Bana bir süre önce 7 yaşında bir çocuk getirilmişti. Psikoloğa sevk edilişindeki neden, okulda başladığı hiçbir şeyi tamamlayamaması, sürekli yazdıklarını silmesi, kendisine yazısının güzel olduğunun söylendiği durumlarda bile tatmin olmayarak büyük bir öfke ile çöpe atması, sürekli kitap ve ödevlerini kaybetmesi ya da unutması, öğrendiği düşünülen bilgileri bile sorulduğunda hatırlayamaması idi. Seanslarda babasının annesini hamileyken terk ettiği, doğumdan hemen sonrada annenin onu evlatlık olarak verdiğini, sürekli bir aile bulununcaya kadar da pek çok aile değiştirdiği ortaya çıktı. Çocuğun geçmişte sürekli olarak terk edilmesi deneyimi, ona kendisini hiç kimsenin istemediği mesajını vermişti. Kendisini adeta hiç değer verilmeyerek fırlatımış bir ‘çöp’ gibi hissediyordu. Anne ve babasının kendisi üzerine düşünmedikleri gibi onu çoktan unutmuş olduklarına inanıyordu. İşte kendisini içinde bulduğu bu duygular onun öğrenmeye karşı bilinç-dışı olarak geliştirdiği tavrını açıklıyordu. O da bilinç-dışı bir tepki olarak kendisinden beklenileni red ediyor (geçmişte sürekli terk edilme deneyimi), çalışmalarını hiç beğenmeyerek işe yaramadıklarını düşünüp,öğrendiklerini de unutuyordu (anne ve babasının kendisine geçmişte davrandığı, sonrada unuttuğu gibi),  İşte zaman içinde içselleştirmiş olduğumuz değişik figürler bizim kişilik yapımızı büyük ölçüde belirlerler.

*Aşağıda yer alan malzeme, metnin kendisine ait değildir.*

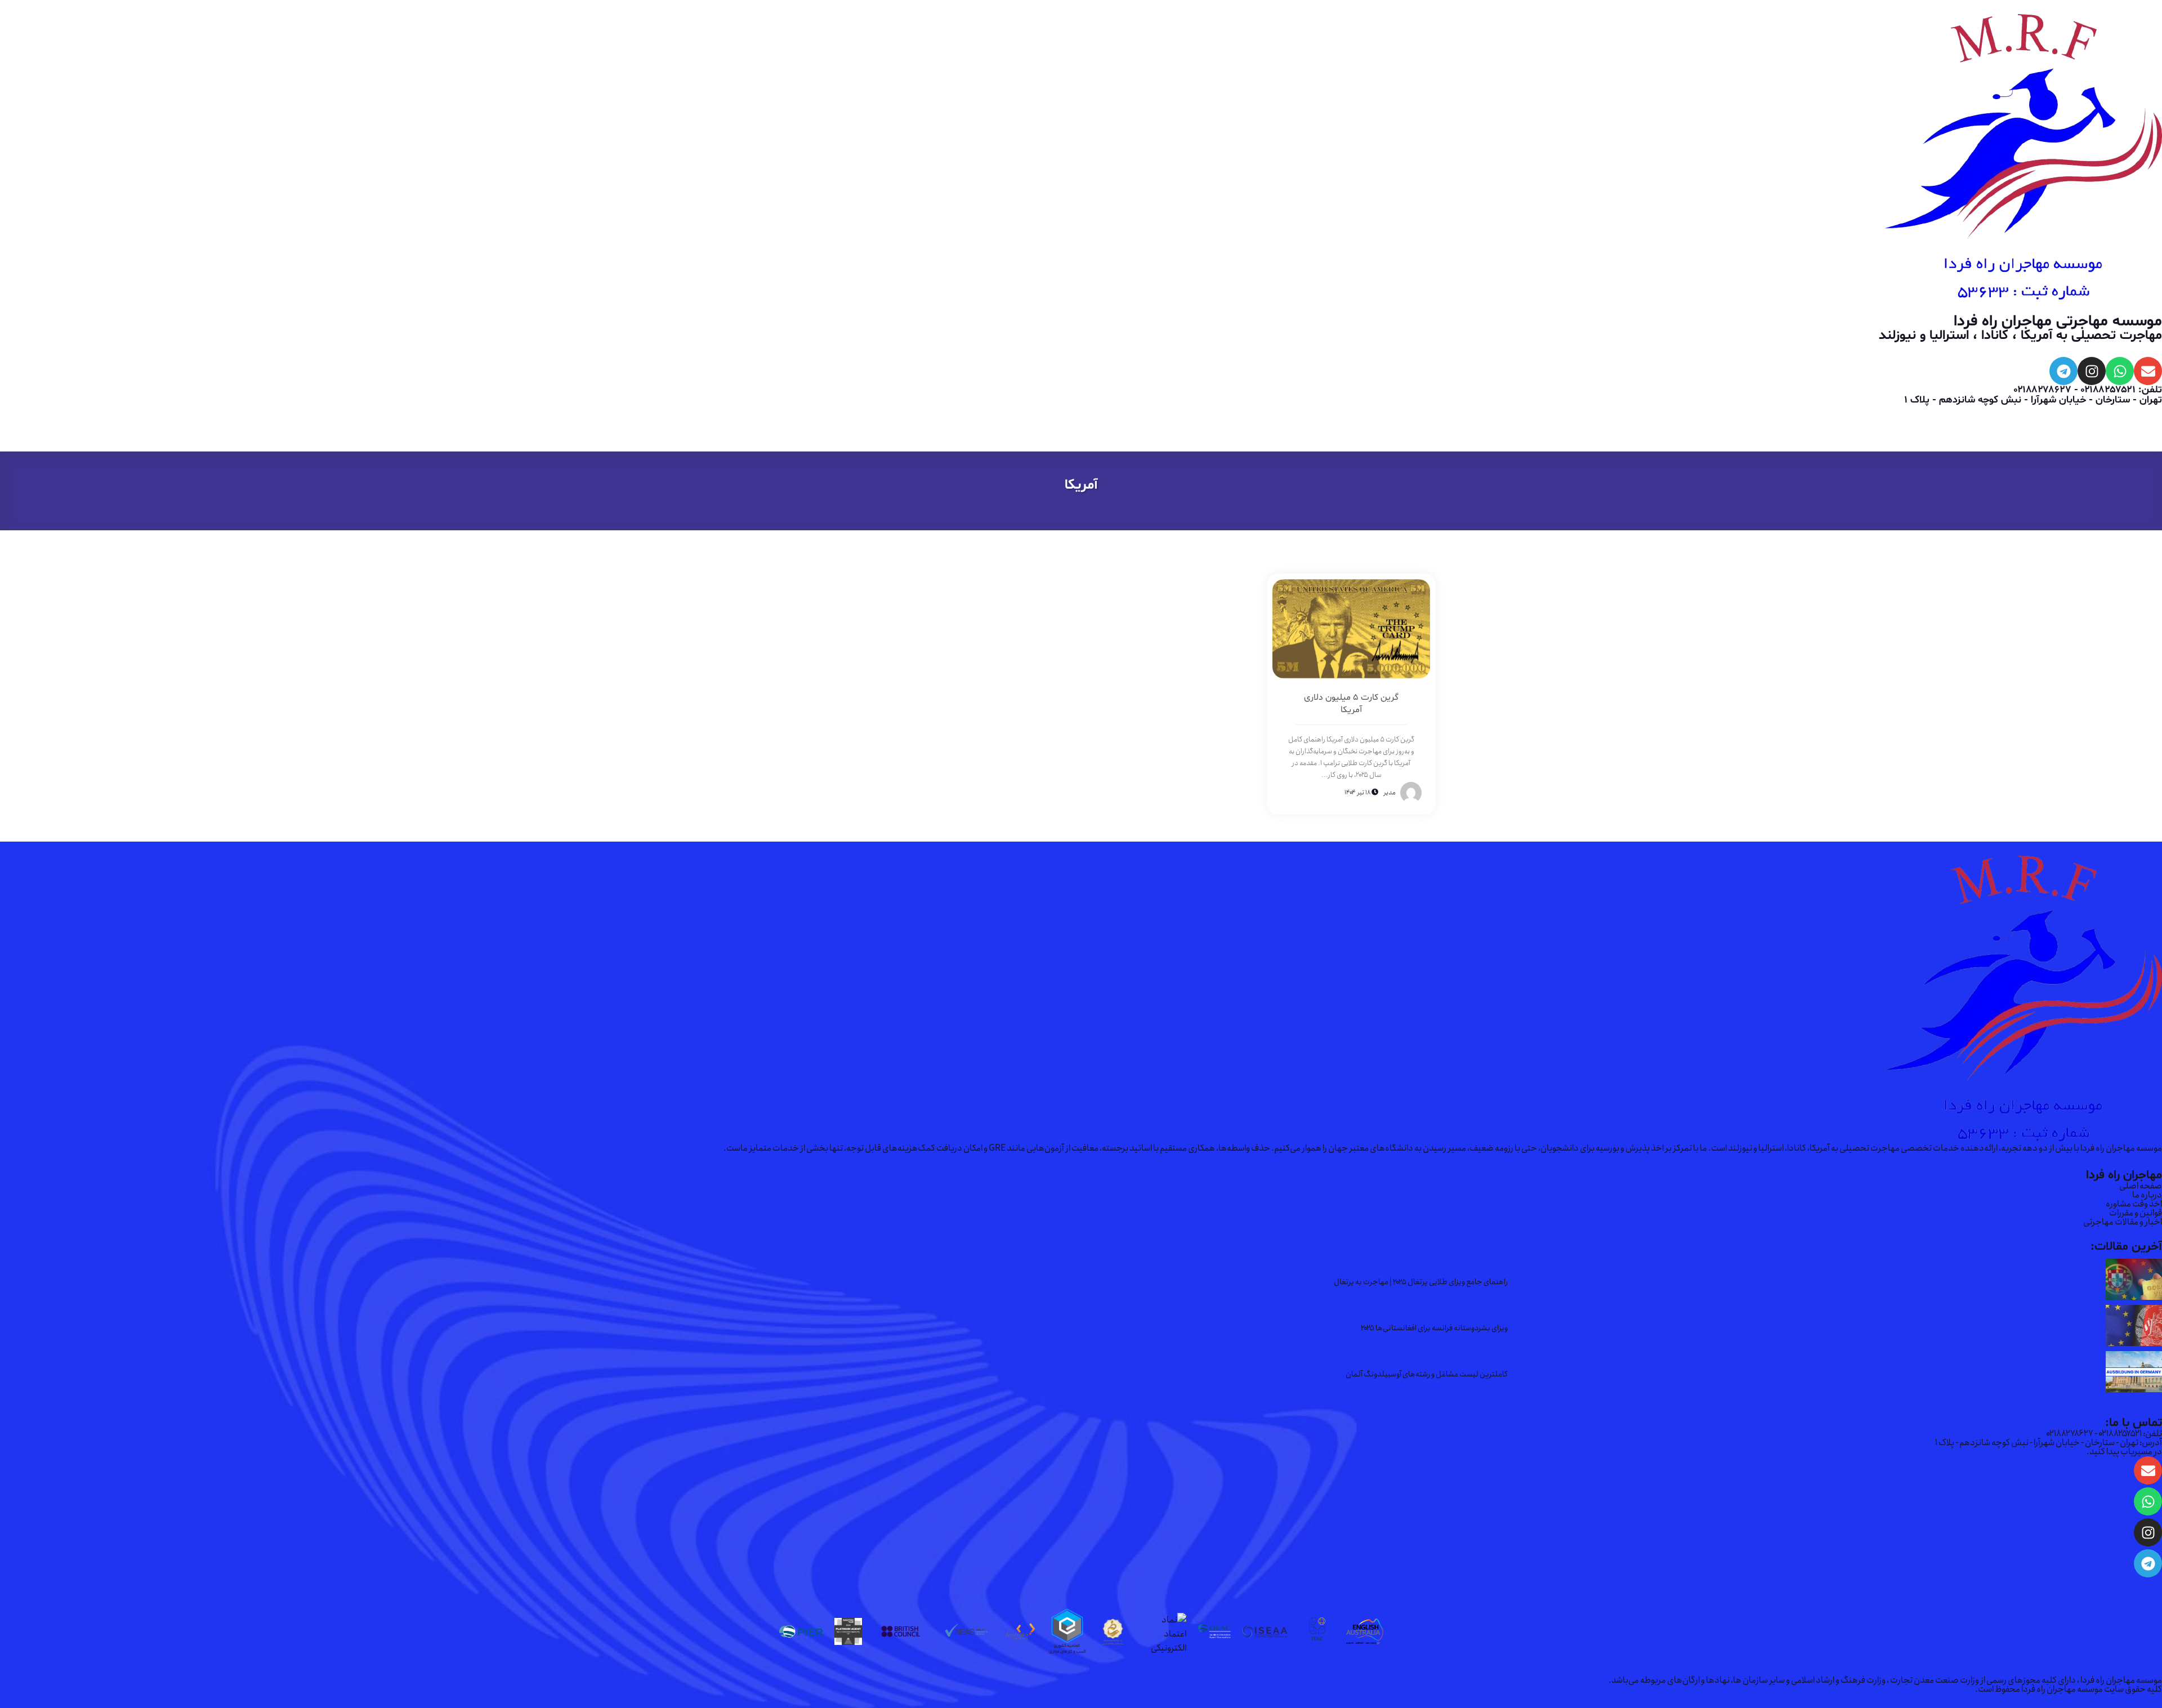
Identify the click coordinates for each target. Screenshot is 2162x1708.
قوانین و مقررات (2039, 428)
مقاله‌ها (2090, 428)
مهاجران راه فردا (2124, 1175)
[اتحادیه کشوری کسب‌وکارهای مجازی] (1067, 1633)
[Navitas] (847, 1633)
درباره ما (1941, 428)
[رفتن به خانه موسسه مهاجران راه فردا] (1081, 156)
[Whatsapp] (2120, 371)
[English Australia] (1364, 1633)
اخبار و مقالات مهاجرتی (2122, 1222)
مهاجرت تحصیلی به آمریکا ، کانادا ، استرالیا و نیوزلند (2020, 336)
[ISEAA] (1265, 1634)
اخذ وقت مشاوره (2134, 1204)
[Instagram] (2092, 371)
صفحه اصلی (2135, 428)
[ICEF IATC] (1317, 1633)
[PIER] (801, 1634)
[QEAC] (1214, 1634)
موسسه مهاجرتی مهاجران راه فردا (2058, 321)
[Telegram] (2063, 371)
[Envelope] (2148, 371)
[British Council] (901, 1633)
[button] (1162, 1634)
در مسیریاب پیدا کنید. (2124, 1452)
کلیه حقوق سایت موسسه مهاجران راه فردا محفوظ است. (2068, 1689)
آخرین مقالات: (2126, 1246)
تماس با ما (1984, 428)
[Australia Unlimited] (1020, 1633)
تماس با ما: (2133, 1423)
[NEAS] (966, 1633)
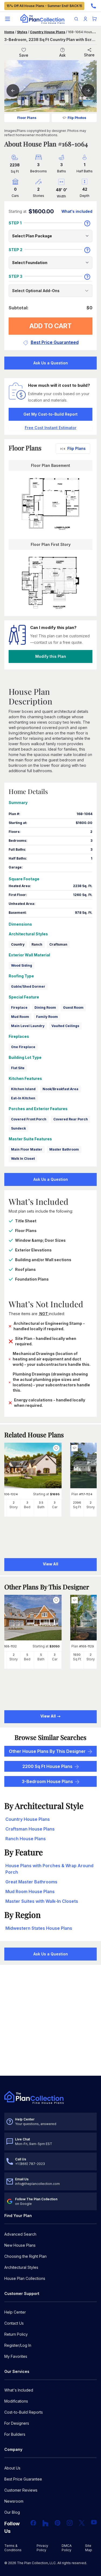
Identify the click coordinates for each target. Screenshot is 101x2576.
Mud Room (20, 1017)
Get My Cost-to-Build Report (50, 414)
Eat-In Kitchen (23, 1098)
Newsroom (13, 2501)
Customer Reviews (20, 2490)
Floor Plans (26, 118)
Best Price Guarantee (23, 2479)
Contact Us (14, 2323)
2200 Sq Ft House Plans (47, 1766)
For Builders (14, 2434)
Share (89, 55)
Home (9, 32)
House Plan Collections (24, 2278)
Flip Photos (77, 118)
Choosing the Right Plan (25, 2256)
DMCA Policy (67, 2548)
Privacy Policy (42, 2548)
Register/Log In (17, 2345)
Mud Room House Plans (30, 1891)
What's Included (18, 2390)
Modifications (16, 2401)
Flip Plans (76, 448)
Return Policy (16, 2334)
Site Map (88, 2548)
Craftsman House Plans (30, 1829)
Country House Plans (47, 32)
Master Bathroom (64, 1149)
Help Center (15, 2312)
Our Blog (12, 2512)
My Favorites (15, 2356)
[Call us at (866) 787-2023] (93, 6)
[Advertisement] (50, 2020)
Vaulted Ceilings (65, 1026)
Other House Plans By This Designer (47, 1751)
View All (48, 1716)
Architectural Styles (21, 2267)
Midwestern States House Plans (38, 1928)
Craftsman (58, 944)
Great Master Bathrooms (31, 1881)
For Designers (16, 2423)
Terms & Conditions (13, 2548)
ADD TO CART (50, 326)
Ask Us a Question (50, 363)
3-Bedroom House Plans (47, 1781)
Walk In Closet (23, 1159)
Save (23, 55)
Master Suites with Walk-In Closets (41, 1901)
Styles (22, 32)
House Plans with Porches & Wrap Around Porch (49, 1869)
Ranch (37, 944)
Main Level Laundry (27, 1026)
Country (18, 944)
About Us (12, 2468)
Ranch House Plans (25, 1838)
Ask (62, 55)
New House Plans (20, 2245)
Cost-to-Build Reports (23, 2412)
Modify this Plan (50, 656)
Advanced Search (20, 2234)
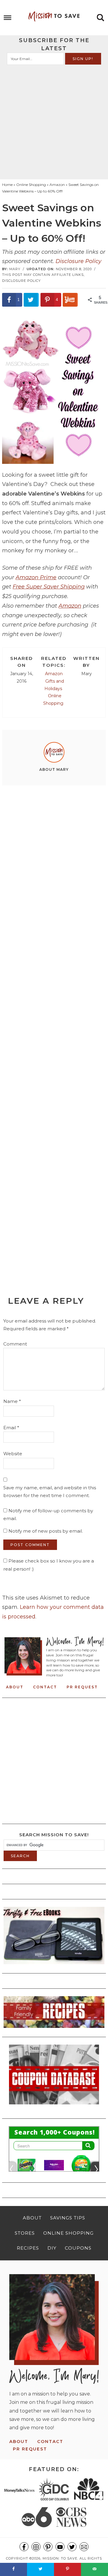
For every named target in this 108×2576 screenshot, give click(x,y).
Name (12, 1401)
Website (12, 1453)
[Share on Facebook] (13, 2569)
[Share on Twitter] (31, 300)
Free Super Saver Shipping (49, 586)
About (14, 1687)
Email (11, 1427)
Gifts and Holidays (54, 684)
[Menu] (7, 18)
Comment (15, 1344)
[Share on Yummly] (70, 300)
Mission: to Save (54, 16)
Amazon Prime (36, 577)
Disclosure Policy (78, 261)
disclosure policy (21, 281)
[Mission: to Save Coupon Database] (54, 2106)
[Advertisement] (54, 121)
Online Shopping (53, 699)
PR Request (82, 1687)
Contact (45, 1687)
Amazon (69, 606)
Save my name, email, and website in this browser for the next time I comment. (49, 1491)
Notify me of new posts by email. (45, 1531)
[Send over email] (94, 2569)
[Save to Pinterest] (67, 2569)
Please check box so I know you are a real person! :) (48, 1564)
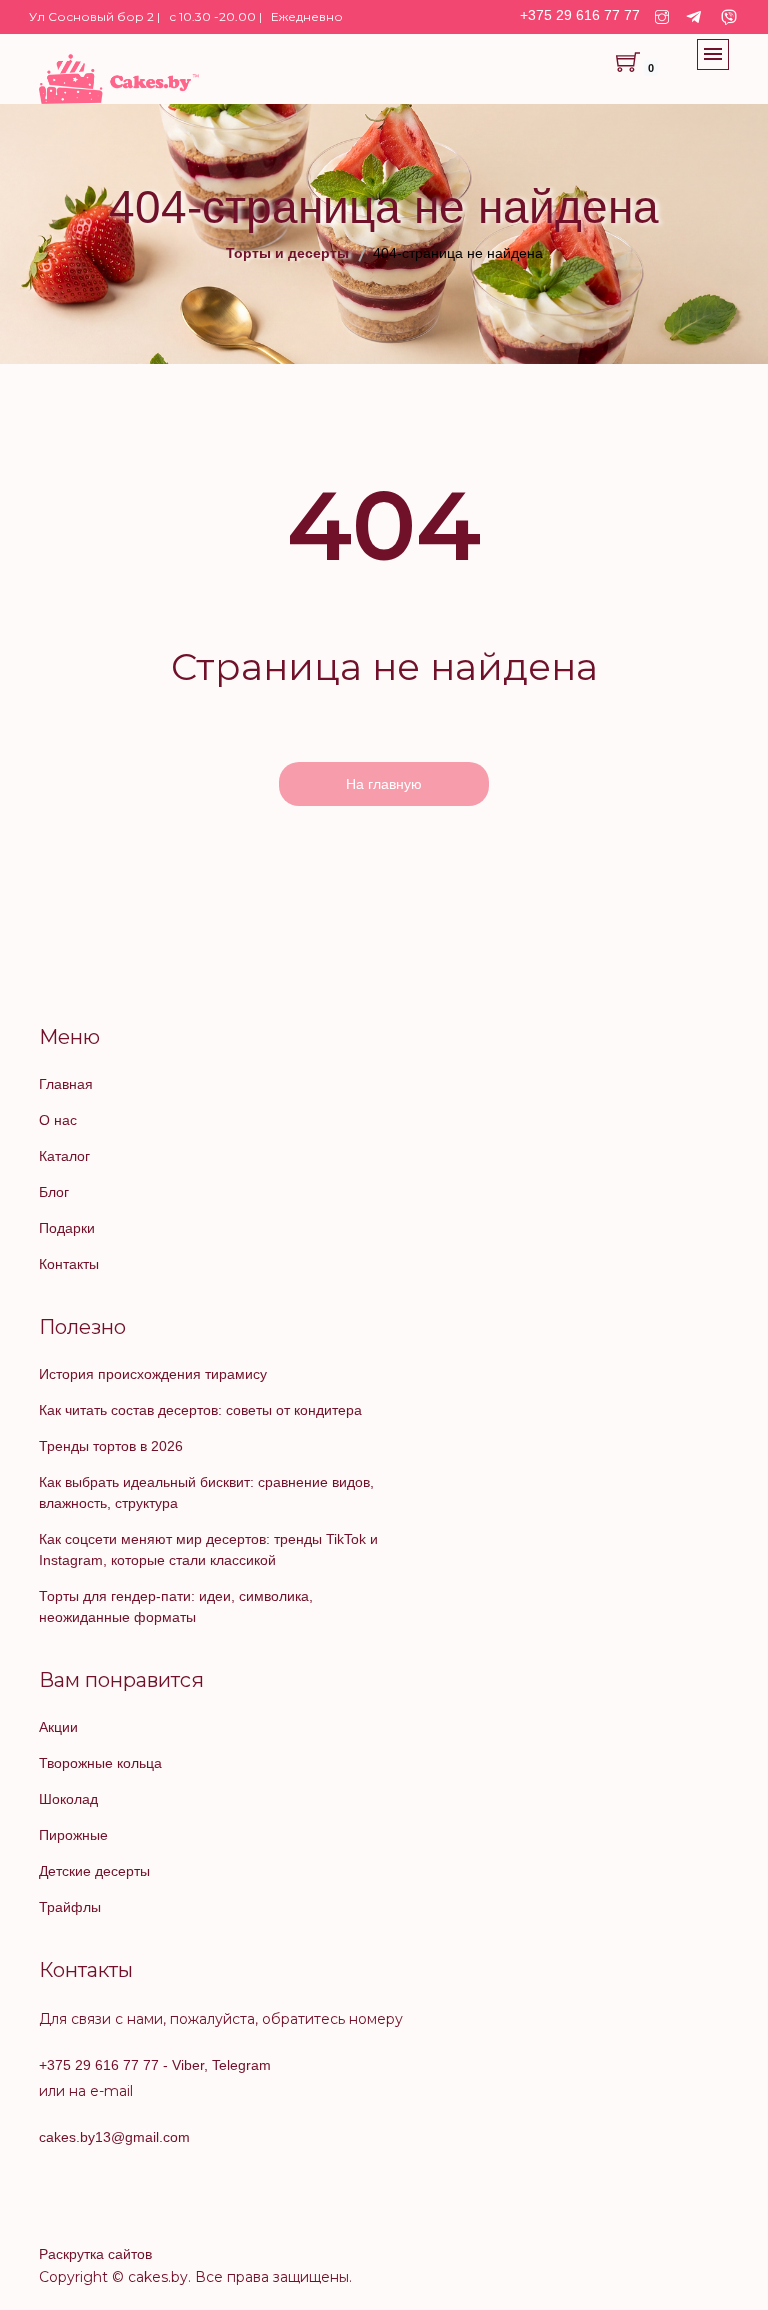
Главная (66, 1084)
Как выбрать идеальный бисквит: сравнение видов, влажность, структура (206, 1492)
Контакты (69, 1264)
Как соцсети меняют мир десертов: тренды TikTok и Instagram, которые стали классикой (208, 1549)
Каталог (64, 1156)
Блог (54, 1192)
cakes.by (158, 2277)
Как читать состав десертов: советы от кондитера (200, 1410)
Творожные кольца (100, 1763)
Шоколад (68, 1799)
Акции (58, 1727)
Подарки (67, 1228)
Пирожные (73, 1835)
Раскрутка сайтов (95, 2254)
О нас (58, 1120)
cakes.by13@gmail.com (114, 2137)
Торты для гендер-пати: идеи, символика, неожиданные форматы (176, 1606)
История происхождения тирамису (153, 1374)
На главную (384, 784)
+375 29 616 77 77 (580, 15)
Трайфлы (70, 1907)
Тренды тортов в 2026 (111, 1446)
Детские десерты (94, 1871)
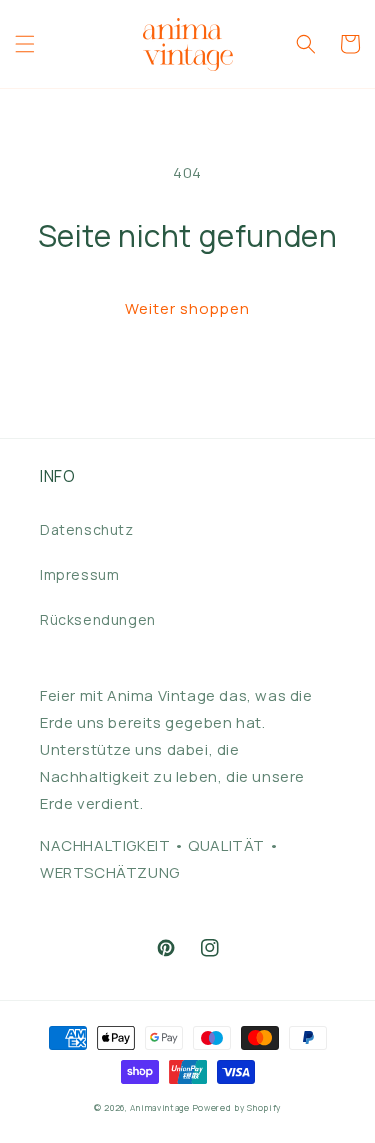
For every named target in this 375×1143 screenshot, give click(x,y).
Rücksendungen (98, 619)
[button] (25, 44)
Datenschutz (87, 529)
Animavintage (159, 1107)
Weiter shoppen (187, 308)
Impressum (79, 574)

- Çocuğa az ama kaliteli zaman ayırma modasını nasıl değerlendiriyorsunuz?
İdeal olan özellikle 0-2 yaş döneminde bebeğe annenin bakmasıdır. Ama tabii, bu bir ideal. Bu ne kadar hayata, geçirilebilir, hayat koşulları buna ne kadar izin verir? Bir başka önemli nokta da toplumda anne-bebek ilişkisini destekleyen kurumların olmasının gerekliliğidir. Çünkü anneliğin, bebek ile eve kapandığı, sosyal yaşamdan soyutlandığı bir deneyime dönüşmemesi gerekir. Bunun için de yurt dışında olduğu gibi, annelerin bebekleri ile birlikte katılabileceği müzik grupları, bebek kütüphaneleri gibi etkinliklere büyük ihtiyaç var.  Ayrıca yine anne ile birlikte babaya da doğum izni verilmesi eşlerin birbirlerine destek olmaları bebeğin duygusal olarak daha iyi beslenmesine olanak verir. Üstelik, bir toplum gelişmesi 0-2 yaş dönemine yapılan yatırımlarla ilgilidir. Ruhsal anlamda sağlıklı, üretken bir toplum olmak istiyorsak; bebek ruh sağlığı konusuna daha ciddi bir şekilde eğilmemiz şart!